Raspberry & White Chocolate Macaron (makes about 30 to 35 sandwiched macaron) - (slightly adapted from Dr Tim Kinnaird - 'Perfecting Patisserie' (2013))
Ingredients (Italian Meringue Method)
200g icing sugar
200g ground almonds
150g egg white (split into 2x 75g portions) (I used Two Chicks egg whites in a carton)
3 teaspoons freeze dried raspberry powder
a little red food dye (I used paste)
200g caster sugar
50 ml water
White Chocolate Ganache Filling
125 ml double cream
275g white chocolate
60g unsalted butter - room temperature
freeze-dried raspberry powder for decoration (mixed with a little edible glitter)
- Macaron Shells : Prepare 3 to 4 baking sheets by lining with baking paper. The baking papers should have circles drawn on the underside about the size of a 2 pence piece and spaced about 2.5 cm/1 inch apart.
- In a large bowl, combine the icing sugar, almonds and 75g egg white. Beat with an electric whisk until fully combined
- Add the raspberry powder and food dye and beat again.
- Preferably using a free-standing mixer, put the rest of the egg white (75g) into the bowl.
- In a very small saucepan, mix the caster sugar and water and heat very slowly. Use a cooking thermometer to check the temperature accurately. You want the temperature to reach exactly 117 C/242 F.
- Whilst the sugar is heating, gently whisk the egg whites in the mixer bowl until frothy and airy.
- When the sugar syrup has reached the required temperature, remove from the heat and add to the egg whites whilst continuing to whisk slowly.
- Turn up the speed of the mixer a little (not to high speed) and continue to whisk until the mixture is stiff enough to form stiff peaks. You now have Italian meringue.
- Preheat the oven to 150 C / 300 F/Gas 2.
- Add the raspberry almond mix that you made earlier to the Italian meringue and beat slowly for about 30 seconds.
- Scrape down the sides of the bowl and mix again for about 30 seconds until combined. The consistency of the mix is important at this stage and should 'flow smoothly' when tipped from the spoon back into the bowl, yet 'spread back into a flat, even surface'.

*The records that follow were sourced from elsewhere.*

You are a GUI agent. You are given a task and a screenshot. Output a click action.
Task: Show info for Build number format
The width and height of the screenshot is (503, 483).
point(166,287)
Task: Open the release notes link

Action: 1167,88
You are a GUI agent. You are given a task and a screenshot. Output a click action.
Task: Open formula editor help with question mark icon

- Transfer the mixture into a piping bag with a 1cm plain round nozzle.
- At right angles to the tray (upright), pipe small mounds of batter into the centre of the marked circles on the baking paper, until the batter almost fills the circle. Swirl the nozzle to separate, before moving on to the next circle.
- Leave the piped batter circles to stand for 15 to 20 minutes until they have the appearance of a slight skin forming across the surface.

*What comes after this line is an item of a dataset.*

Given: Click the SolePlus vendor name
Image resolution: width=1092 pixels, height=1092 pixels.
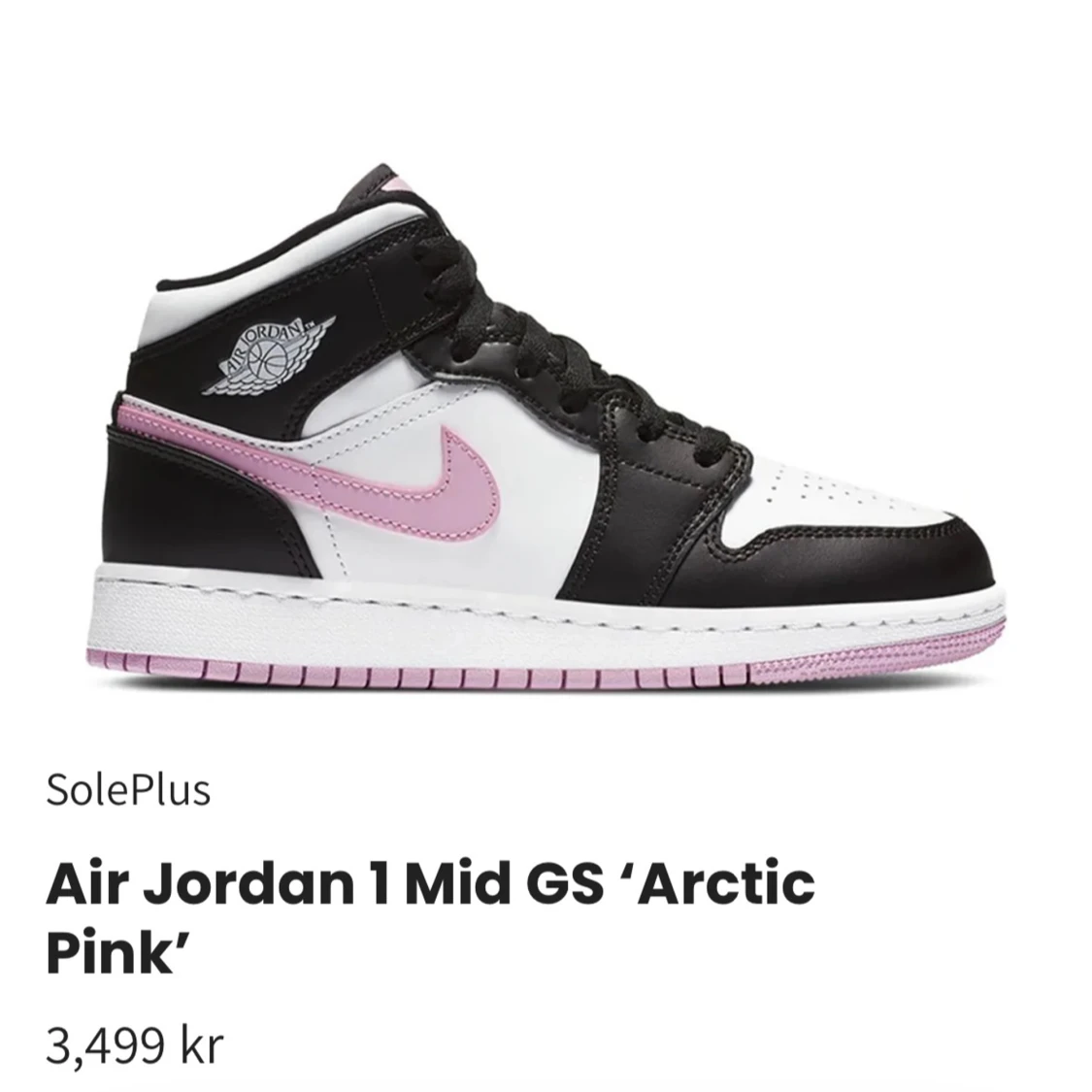Looking at the screenshot, I should coord(128,791).
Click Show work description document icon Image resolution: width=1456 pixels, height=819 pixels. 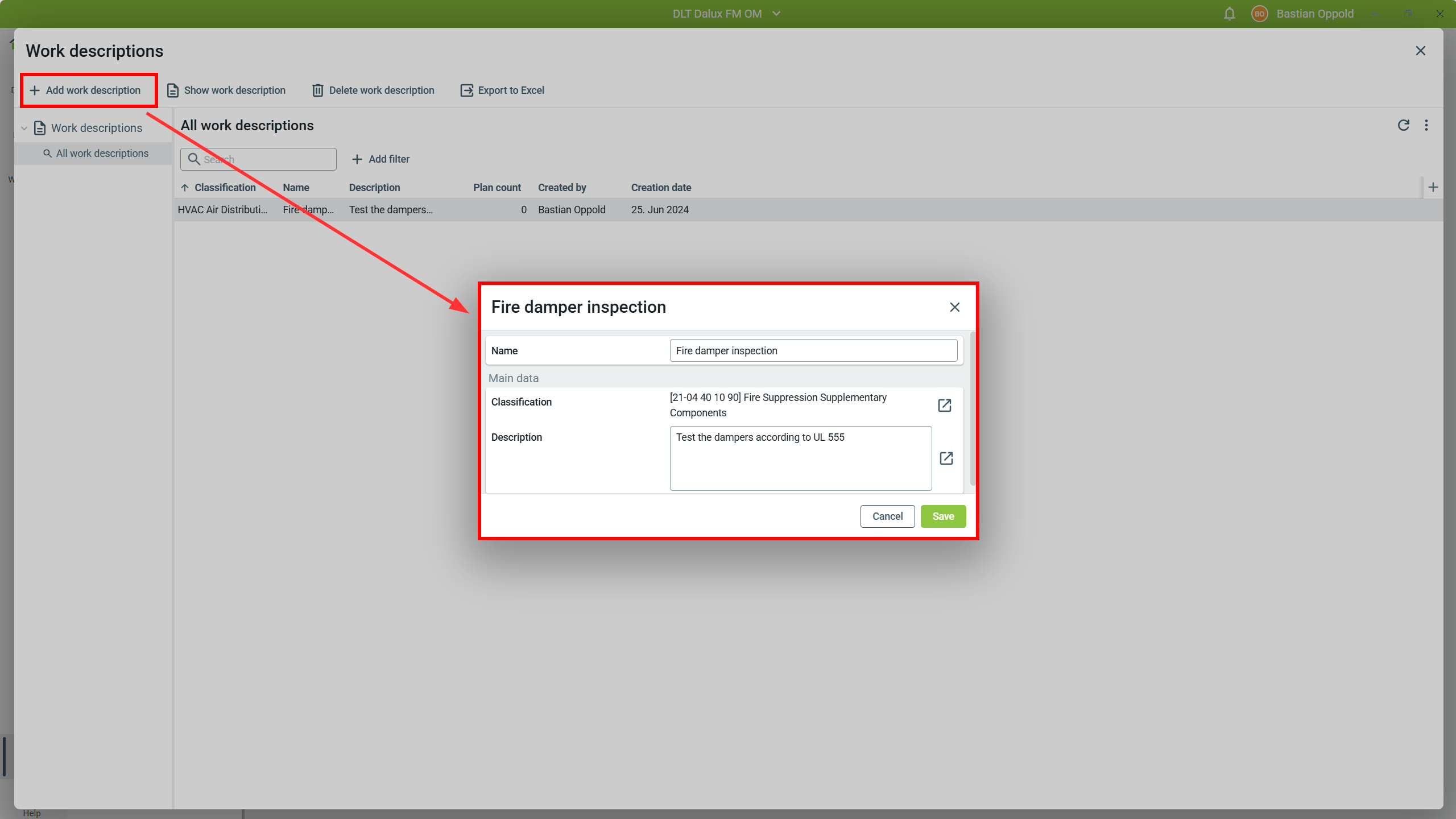coord(173,90)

- Bake for about 7 minutes and then swap the trays round and bake for a further 4-5 minutes. Watch very closely in case the edges begin to catch. The macaron are baked when the top is smooth and dry and they are firm to the touch.
- Remove from the oven and as they begin to cool, very gently transfer to a wire rack to cool completely.

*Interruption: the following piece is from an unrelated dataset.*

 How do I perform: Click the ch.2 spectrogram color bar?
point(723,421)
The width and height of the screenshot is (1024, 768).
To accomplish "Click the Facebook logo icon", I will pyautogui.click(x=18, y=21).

- White Chocolate Ganache Filling : Break the chocolate into small pieces in a heat proof bowl.
- Heat the cream in a saucepan until it is just beginning to start to simmer, then remove from the heat and immediately pour over the chocolate. Leave to sit for 4 to 5 minutes and then stir until the chocolate has completely melted and the ganache mixture is smooth. If any lumps of chocolate remain, place the bowl over a saucepan with a small amount of simmering water and gently heat and stir until smooth.
- Add the butter to cooled ganache and beat with a whisk or hand blender until smooth. If the mixture is still quite runny, place in the fridge for about 10 minutes to cool completely and stiffen very slightly.
- Pair up the macaron shells in a row one top side up, one top side down.
- Transfer the ganache to a piping bag fitted with a 1 cm plain round nozzle.
- Pipe a blob of ganache into the centre of each of the flat-facing macaron shells and sandwich together with the second shell, gently squeezing together until the filling can be seen at the edge.
- Sprinkle with a little freeze-dried raspberry powder on top for decoration.
- Store in the fridge, but bring back to room temperature to eat and enjoy at their best.